Relationship Between Factor VIII Mutation and Inhibitor Development in Previously Treated Patients with Hemophilia a in Korea

We reported the results of genetic analysis (factor VIII gene, interleukin-10, TNF-alpha) in 54 previously treated patients (PTPs, at least 100 exposure days or 1 year) including 18 with inhibitor history with severe hemophilia A in Korea.
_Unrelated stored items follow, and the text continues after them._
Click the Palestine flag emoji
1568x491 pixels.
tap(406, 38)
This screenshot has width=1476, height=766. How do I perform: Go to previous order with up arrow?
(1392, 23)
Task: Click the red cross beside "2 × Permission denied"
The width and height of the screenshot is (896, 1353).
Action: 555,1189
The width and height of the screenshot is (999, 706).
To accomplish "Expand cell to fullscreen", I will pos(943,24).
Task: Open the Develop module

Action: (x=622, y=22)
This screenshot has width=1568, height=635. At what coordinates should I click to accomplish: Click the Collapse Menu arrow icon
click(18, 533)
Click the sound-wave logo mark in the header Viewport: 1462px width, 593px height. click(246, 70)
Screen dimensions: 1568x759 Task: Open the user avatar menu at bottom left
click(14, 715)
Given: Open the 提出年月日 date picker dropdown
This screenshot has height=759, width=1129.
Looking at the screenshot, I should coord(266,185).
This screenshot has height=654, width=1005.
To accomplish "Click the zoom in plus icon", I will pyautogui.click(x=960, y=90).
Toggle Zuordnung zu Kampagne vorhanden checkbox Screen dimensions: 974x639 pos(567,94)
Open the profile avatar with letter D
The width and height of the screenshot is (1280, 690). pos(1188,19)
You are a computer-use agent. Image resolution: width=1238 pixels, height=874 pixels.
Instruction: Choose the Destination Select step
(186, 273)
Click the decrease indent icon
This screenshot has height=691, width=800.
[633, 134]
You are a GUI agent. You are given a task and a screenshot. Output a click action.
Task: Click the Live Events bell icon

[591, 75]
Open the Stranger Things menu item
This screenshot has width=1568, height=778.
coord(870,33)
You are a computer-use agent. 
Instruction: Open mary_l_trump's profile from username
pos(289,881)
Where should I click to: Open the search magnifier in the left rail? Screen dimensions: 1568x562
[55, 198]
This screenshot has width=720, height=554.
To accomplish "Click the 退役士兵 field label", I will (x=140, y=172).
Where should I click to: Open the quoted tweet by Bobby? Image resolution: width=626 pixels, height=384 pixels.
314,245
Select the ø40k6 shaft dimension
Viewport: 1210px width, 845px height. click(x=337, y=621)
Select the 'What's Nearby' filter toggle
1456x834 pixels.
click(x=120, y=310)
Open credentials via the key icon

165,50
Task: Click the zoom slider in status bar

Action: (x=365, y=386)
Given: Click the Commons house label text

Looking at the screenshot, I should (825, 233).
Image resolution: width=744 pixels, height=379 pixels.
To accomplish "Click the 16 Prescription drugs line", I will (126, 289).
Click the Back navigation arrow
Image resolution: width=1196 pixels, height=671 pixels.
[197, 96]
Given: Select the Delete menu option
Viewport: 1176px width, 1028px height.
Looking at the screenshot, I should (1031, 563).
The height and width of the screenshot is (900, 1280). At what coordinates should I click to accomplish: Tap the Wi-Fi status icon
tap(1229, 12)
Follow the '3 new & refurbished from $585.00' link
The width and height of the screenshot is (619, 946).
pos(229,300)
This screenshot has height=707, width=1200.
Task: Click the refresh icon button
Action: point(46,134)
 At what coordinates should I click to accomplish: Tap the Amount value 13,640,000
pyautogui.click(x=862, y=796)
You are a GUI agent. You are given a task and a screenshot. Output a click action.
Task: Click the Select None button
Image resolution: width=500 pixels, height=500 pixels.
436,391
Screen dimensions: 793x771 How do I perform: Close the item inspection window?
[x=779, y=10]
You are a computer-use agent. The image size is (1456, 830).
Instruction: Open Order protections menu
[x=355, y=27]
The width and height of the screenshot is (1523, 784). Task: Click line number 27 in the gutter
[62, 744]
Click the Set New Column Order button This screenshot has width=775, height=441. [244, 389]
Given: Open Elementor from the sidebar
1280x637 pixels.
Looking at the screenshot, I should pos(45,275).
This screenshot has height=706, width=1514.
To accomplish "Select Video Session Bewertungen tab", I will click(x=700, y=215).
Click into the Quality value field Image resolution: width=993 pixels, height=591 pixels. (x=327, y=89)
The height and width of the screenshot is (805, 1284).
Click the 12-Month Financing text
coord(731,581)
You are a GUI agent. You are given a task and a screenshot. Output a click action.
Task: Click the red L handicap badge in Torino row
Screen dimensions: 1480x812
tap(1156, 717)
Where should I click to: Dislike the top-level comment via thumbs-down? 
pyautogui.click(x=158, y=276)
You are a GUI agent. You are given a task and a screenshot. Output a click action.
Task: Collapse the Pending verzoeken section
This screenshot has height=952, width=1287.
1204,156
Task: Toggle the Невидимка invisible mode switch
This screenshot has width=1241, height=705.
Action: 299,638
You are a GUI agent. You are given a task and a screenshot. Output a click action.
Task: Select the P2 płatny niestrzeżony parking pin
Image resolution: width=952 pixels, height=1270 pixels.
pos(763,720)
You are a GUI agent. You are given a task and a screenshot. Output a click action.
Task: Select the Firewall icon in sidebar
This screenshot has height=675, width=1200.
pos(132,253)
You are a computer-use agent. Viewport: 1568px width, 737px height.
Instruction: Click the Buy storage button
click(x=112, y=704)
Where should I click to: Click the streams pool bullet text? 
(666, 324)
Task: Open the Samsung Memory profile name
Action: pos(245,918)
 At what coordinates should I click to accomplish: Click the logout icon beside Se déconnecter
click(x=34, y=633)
We confirmed 20 novel mutations among 35 different factor VIII mutations (intron 22 inversion, missense, deletion, nonsense and splicing), not reported by HAMSTeRS. As our patients were small group, it was not verified that relationship between factor VIII mutation and inhibitor incidence was statistically significant. 9 PTPs with inhibitor history had intron 22 inversion, 7 had missense, 3 had substitution, 1 had nonsense, 1 had small deletion and 1 had splicing. We did not find large deletion. 40 (74.1%) of 54 PTPs were found to have interleukin-10 (IL10) 134 bp microsatellite. IL10 134 bp microsatellite negative group showed statistically higher incidence of inhibitors (odds ratio (OR) 4.0, 95% confidence interval (CI) 1.12 – 14.35; P=0.047). No association was found between inhibitor formation and TNF-alpha gene. Inhibitors were identified in 88.9% of the patients with the TNF-alpha -308 G/G genotype, compared with 11.1% for the TNF-alpha -308 G/A genotype and 0% for the TNF-alpha -308 A/A genotype. Based on this report, prospective study with large sample size may lead to the development of preventive measures to minimize inhibitor formation.